How can i extrapolate a new quaternion rotation from two previous packets?

I'm at my wits end here! I'm working on lag-reduction in my First Person Shooter, and now it's just a case of adding some extrapolation. I can extrapolate position; getting the last two positions and the velocity from them, then adding the velocity to the existing position (* delta time). However, i cannot do the same for rotation. By default, the angles are Euler, but i can (and do) convert them to quaternions as they can suffer gimball lock. How would i extrapolate a new orientation from 2 previous orientations? I have time between packets, 2 packets and current orientation.

Upvotes: 5

Views: 3268

Answers (2)

Oliver Zendel
Oliver Zendel

Reputation: 2901

I found a good answer here: http://answers.unity3d.com/questions/168779/extrapolating-quaternion-rotation.html

I adapted the code to my needs and it works quite well!
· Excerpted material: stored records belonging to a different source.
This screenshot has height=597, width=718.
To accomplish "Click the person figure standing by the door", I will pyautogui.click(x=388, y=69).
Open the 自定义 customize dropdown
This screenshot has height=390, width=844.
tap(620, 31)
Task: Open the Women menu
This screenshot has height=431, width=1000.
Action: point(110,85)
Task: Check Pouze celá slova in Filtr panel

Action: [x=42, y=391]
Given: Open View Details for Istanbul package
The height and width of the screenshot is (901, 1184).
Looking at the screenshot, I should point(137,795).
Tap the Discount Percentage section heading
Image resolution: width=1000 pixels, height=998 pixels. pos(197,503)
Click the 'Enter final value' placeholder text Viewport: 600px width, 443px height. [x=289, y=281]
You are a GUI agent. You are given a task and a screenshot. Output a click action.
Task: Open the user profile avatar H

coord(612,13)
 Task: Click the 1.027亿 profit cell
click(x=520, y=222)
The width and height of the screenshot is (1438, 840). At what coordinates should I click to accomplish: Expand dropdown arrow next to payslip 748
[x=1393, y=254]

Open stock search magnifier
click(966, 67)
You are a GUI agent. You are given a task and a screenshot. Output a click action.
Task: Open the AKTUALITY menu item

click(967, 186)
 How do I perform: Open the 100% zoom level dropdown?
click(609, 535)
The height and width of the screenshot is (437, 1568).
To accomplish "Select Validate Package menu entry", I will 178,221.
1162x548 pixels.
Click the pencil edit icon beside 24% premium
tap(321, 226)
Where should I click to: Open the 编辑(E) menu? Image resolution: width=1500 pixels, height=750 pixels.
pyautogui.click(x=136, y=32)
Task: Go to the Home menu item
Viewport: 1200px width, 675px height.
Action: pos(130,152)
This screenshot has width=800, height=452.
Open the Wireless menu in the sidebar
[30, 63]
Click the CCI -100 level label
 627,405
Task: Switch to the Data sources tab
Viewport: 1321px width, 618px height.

For the two quaternions qa, qb, this will give you interpolation and extrapolation using the same formula. t is the amount of interpolation/extrapolation, t of 0.1 = 0.1 of the way from qa->qb, t = -1 -> extrapolate a whole step from qa->qb back, etc. I used selfwritten functions to allow the use of quaternions/axisAngle with opencv cv::Mat but I would probably choose Eigen for that instead

Quat qc = QuaternionMultiply(qb, QuaternionInverse(qa)); // rot is the rotation from qa to qb     
AxisAngle axisAngleC = QuaternionToAxisAngle(qc); // find axis-angle representation

double ang = axisAngleC.angle; //axis will remain the same, changes apply to the angle

if (ang > M_PI) ang -= 2.0*M_PI; // assume rotation to take the shortest path
ang = fmod(ang * t,2.0*M_PI);   // multiply angle by the interpolation/extrapolation factor and remove multiples of 2PI

axisAngleC.angle = ang;

return QuaternionMultiply(AxisAngleToQuaternion(axisAngleC),qa); // combine with first rotation

Upvotes: 5

caf
caf

Reputation: 239041

If you represent the two orientations as vectors, the vector cross product of them will give you the axis of rotation and the vector dot product can be used to find the angle of rotation.

You can then calculate an angular velocity in the same way as you calculated the scalar velocity, and use it to calculate the extrapolated rotation around the axis determined earlier.